For instance on our walk he picked a load of nettles which we later made into tea. Nettle tea is pretty nice to drink and it good for kidney stones, renal problems, and stiff joints.
After he left on Sunday night I felt inspired to write this issue of The People’s Doctor.
Because this is something I should do more of…
We ALL should.
Take control of your health using nature’s larder
There’s an array of freely available natural medicines and preventatives sprouting all around us, even in built-up urban areas.
When they’re seasonal and freshly picked they’re at their most powerful.
It’s just a case of being able to recognise then, avoid anything poisonous, and know how to treat it when you get it home.
Which is why someone like John should do his own wild medicine newsletter or regular guided walks. I told him as much.
“Nah, I’ll leave the email stuff to you,” he said. “When I get free time I use it to get out and about in nature…” then he laughed… “Usually BY MYSELF.”

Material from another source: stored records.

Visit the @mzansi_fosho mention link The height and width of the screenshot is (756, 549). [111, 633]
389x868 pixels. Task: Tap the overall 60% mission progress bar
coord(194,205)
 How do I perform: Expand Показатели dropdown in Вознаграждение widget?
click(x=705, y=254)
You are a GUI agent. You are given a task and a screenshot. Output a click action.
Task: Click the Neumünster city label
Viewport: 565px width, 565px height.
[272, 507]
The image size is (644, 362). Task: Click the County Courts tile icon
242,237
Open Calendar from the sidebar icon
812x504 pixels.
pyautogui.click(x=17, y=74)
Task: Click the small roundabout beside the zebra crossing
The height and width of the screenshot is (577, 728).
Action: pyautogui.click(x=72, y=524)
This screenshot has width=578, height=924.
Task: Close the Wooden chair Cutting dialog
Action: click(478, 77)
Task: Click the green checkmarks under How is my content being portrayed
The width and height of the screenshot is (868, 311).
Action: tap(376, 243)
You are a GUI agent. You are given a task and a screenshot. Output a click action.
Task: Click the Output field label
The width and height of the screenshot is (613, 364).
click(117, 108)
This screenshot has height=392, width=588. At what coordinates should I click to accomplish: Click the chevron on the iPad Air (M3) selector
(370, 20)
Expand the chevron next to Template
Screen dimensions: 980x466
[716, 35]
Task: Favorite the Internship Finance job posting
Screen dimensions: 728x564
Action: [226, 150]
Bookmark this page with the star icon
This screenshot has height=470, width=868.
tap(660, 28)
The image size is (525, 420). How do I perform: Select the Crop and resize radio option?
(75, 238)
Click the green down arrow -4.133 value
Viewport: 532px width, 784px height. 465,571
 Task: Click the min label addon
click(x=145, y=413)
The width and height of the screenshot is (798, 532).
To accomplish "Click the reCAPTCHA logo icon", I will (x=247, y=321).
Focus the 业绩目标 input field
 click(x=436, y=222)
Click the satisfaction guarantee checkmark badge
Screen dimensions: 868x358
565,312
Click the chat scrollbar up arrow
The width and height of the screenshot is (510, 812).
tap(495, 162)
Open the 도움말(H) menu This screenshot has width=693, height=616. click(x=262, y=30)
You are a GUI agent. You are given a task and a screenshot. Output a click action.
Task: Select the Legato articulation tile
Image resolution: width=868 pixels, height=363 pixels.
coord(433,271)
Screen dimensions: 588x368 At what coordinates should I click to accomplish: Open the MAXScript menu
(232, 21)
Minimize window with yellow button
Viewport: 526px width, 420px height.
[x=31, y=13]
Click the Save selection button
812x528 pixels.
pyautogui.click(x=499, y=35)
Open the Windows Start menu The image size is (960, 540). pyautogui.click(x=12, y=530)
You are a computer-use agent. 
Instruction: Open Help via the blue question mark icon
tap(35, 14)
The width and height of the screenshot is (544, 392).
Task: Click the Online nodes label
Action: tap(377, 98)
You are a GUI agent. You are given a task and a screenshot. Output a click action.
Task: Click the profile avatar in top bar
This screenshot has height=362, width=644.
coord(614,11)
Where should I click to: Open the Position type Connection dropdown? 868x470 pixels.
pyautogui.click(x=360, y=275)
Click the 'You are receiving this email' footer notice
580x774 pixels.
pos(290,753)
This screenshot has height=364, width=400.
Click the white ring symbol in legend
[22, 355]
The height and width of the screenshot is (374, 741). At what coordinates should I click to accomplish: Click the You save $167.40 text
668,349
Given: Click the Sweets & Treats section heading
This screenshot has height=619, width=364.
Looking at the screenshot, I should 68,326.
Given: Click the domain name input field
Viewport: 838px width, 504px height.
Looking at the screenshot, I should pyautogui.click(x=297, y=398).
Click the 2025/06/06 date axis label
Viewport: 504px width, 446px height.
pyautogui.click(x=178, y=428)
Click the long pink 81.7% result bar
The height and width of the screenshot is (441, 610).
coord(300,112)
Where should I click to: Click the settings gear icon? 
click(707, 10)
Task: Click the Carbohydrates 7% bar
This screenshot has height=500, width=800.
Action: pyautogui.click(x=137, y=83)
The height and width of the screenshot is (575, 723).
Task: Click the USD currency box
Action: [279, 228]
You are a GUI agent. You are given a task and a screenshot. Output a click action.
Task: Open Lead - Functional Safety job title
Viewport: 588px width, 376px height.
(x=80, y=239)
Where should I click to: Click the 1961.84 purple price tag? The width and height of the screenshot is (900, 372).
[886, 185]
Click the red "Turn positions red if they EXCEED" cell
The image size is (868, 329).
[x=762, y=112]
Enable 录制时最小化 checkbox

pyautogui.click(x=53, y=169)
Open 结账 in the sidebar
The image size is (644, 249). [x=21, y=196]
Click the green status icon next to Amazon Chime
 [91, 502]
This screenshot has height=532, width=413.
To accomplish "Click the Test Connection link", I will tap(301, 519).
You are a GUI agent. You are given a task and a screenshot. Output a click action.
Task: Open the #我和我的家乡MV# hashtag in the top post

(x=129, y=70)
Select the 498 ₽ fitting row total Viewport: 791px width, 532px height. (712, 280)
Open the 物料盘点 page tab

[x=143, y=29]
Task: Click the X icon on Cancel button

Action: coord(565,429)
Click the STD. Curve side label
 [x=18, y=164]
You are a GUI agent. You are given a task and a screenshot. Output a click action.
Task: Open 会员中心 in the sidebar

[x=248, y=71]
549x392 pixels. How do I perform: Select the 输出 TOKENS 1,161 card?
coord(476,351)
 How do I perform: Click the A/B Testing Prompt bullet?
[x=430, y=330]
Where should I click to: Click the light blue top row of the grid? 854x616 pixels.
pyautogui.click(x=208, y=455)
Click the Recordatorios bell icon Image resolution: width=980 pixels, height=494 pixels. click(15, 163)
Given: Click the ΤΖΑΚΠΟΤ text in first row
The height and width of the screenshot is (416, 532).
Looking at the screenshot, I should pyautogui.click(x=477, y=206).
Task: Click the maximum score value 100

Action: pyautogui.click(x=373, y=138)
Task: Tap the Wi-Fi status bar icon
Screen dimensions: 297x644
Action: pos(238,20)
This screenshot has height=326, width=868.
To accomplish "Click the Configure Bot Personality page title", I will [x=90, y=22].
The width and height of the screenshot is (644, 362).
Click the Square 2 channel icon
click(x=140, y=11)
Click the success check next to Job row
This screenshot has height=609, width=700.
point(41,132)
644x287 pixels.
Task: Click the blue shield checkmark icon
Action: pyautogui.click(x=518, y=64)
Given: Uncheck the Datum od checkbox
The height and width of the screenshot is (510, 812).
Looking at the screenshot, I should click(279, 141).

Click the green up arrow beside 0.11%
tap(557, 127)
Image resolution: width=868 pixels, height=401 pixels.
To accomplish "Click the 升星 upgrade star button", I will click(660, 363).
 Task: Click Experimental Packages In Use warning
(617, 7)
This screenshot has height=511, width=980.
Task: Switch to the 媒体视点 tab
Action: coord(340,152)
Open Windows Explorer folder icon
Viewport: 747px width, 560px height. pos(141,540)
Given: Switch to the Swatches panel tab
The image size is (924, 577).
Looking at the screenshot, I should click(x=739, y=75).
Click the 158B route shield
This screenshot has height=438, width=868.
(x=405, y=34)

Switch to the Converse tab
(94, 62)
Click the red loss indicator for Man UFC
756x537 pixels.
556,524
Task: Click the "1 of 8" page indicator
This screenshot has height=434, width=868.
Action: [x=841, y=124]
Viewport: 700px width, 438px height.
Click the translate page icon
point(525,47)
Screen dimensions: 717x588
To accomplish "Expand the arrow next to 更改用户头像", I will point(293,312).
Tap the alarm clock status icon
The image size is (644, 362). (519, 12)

Sometimes I wonder why he bothers visiting me at all!
Anyway, perhaps see if you can identify and pick some of these wild medicines yourself. Either grab a book from a library, or google ‘identify UK herbs’.
If you have a smartphone or tablet then there are apps that can help you photograph and then identify wild plants.
• LikeThat Garden – this is available as a download from Apple’s iStore.
• Flower Checker Plus – this one is from Google (for Android phones)
Just make sure you do your research or get help if you’re not sure. Remember that some plants can be poisonous!
But look, even if you don’t pick any wildflowers, go for a walk this weekend anyway. Not only is the exercise healthy, but it helps lift the mood and give you time to think. Plus you never know what you might find.